How can you tell the difference between a breath-holding spell and a seizure?

How can you tell the difference between a breath-holding spell and a seizure?

Breath-holding attacks can be distinguished from seizures as they are provoked, typically by pain or the child becoming upset. Typically, the child will begin crying and then stop breathing as they breathe out. It may sound like a silent cry or a series of grunts.

Are breath-holding spells fatal?

A breath holding spell is when a child holds their breath, usually after being angry, frustrated, startled, or in pain. Sometimes the breath holding leads to the child passing out. It can be frightening to watch a breath-holding spell, but they aren’t harmful and usually last less than a minute.

What causes involuntary breath-holding?

What causes breath holding? The cause of breath holding is not known. Breath holding is usually involuntary, and is caused by a slowing of the heart rate or changes in your child’s usual breathing patterns. Sometimes breath-holding spells are brought on by strong emotions such as anger, fear, pain or frustration.

What are the 2 types of breath-holding syncope events?

Breath holding spells have been reported to present to medical attention as an ALTE. These are typically divided into two types: cyanotic and pallid.

Can breath-holding cause seizure?

Some children also have seizures during breath-holding spells. This does not mean they have a seizure disorder. Seizures are different from mild twitching, and they may cause a child to vomit or pass urine. They are more likely to occur in children who have long periods of breath-holding.

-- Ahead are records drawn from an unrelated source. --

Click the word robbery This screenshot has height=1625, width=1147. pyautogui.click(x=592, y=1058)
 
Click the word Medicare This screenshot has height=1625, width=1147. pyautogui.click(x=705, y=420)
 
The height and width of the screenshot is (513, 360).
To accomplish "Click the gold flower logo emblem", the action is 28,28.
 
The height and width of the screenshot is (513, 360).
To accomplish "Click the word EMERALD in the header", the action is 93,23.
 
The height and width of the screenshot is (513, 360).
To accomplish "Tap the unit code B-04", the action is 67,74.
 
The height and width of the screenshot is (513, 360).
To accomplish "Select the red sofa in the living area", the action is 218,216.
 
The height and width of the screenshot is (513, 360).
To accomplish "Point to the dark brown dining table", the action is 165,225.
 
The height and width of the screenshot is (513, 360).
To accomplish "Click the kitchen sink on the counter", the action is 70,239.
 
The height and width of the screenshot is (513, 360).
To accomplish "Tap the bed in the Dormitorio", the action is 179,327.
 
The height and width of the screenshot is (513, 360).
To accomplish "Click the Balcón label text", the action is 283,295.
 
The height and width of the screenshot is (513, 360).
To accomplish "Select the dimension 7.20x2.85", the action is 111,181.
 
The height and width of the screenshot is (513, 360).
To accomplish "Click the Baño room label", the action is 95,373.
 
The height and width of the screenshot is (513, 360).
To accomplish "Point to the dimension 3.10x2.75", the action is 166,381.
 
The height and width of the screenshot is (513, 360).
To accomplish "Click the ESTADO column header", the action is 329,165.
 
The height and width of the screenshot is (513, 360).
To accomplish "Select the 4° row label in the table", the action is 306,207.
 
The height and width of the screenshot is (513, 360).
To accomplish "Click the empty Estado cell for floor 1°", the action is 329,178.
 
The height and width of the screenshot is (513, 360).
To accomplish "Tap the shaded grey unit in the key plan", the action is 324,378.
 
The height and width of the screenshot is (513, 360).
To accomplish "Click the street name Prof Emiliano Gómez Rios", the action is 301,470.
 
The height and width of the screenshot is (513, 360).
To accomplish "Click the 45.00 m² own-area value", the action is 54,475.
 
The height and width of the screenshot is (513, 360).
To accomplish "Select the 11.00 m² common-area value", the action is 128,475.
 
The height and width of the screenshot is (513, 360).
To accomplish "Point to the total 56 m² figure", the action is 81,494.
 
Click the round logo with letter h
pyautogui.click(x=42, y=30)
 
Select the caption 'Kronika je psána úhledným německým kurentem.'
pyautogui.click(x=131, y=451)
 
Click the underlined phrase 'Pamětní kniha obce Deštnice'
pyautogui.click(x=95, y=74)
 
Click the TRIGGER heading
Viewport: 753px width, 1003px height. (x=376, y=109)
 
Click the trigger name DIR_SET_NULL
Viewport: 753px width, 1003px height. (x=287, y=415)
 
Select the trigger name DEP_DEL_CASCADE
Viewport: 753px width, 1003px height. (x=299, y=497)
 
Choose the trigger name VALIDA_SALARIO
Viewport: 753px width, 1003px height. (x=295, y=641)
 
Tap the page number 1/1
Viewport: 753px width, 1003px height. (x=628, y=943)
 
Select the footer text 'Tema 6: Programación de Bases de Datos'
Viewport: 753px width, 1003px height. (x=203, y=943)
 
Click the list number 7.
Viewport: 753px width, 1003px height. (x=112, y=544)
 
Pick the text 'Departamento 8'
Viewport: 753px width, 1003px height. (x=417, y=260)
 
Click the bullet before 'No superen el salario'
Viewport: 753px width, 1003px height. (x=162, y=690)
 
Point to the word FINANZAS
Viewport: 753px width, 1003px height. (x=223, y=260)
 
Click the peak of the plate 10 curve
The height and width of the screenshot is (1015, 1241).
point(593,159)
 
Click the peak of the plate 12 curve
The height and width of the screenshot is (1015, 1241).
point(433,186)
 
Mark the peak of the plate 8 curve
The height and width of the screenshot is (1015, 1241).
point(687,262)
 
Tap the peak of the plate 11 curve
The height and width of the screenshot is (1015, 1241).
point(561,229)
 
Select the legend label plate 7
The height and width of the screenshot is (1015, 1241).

What is holding breath syndrome?

A breath-holding spell is an episode in which the child involuntarily stops breathing and loses consciousness for a short period immediately after a frightening or emotionally upsetting event or a painful experience. Breath-holding spells usually are triggered by physically painful or emotionally upsetting events.

Can breath-holding cause seizures?

What is breath-holding syndrome?

A breath-holding spell is a benign paroxysmal nonepileptic disorder occurring in healthy children 6 to 48 months of age. The episodes start with a provocation such as emotional upset or minor injury, and might progress to breath holding, cyanosis, and syncope.

Does anxiety cause you to hold your breath?

In times of stress, worry, and fear we tend to either speed up or hold our breath. This stress response happens automatically due to our innate fight, flight, or freeze response.

How common is breath-holding spells?

Up to 5% of children experience breath-holding spells. They can occur as early as 6 months and may continue until a child is 6 years old. The peak age for breath-holding spell is 2 years. Breath-holding spells are a reflex, that is the body’s automatic response to distress.

What is the difference between breath-holding spells and epilepsy?

Breath-holding spells can only happen when your child is awake and usually when they are standing. Epileptic seizures may happen while a child is awake or asleep. There is no increased risk of children with breath-holding spells later developing epilepsy.

What are breath-holding spells and reflex anoxic seizures?

Breath-holding spells and reflex anoxic seizures are nonepileptic paroxysmal events. The events are benign, but can be frightening to parents and others observing an episode. It is important to differentiate these episodes from epileptic seizures so that the child is not inappropriately treated with antiepileptic medication.

What are the long-term effects of breath-holding spells in children?

No long-term neurological or health issues occur as a consequence of having breath-holding spells in childhood. There is not an increased risk of having epileptic seizures associated with breath-holding spells.

Why is my child holding their breath?

Breath-holding is usually triggered by a sudden shock or pain, or strong emotions like fear, upset or anger. There are 2 types of breath-holding: This is the most common type of breath-holding and happens when a child’s breathing pattern changes. This type of breath-holding happens when a child’s heart rate slows down.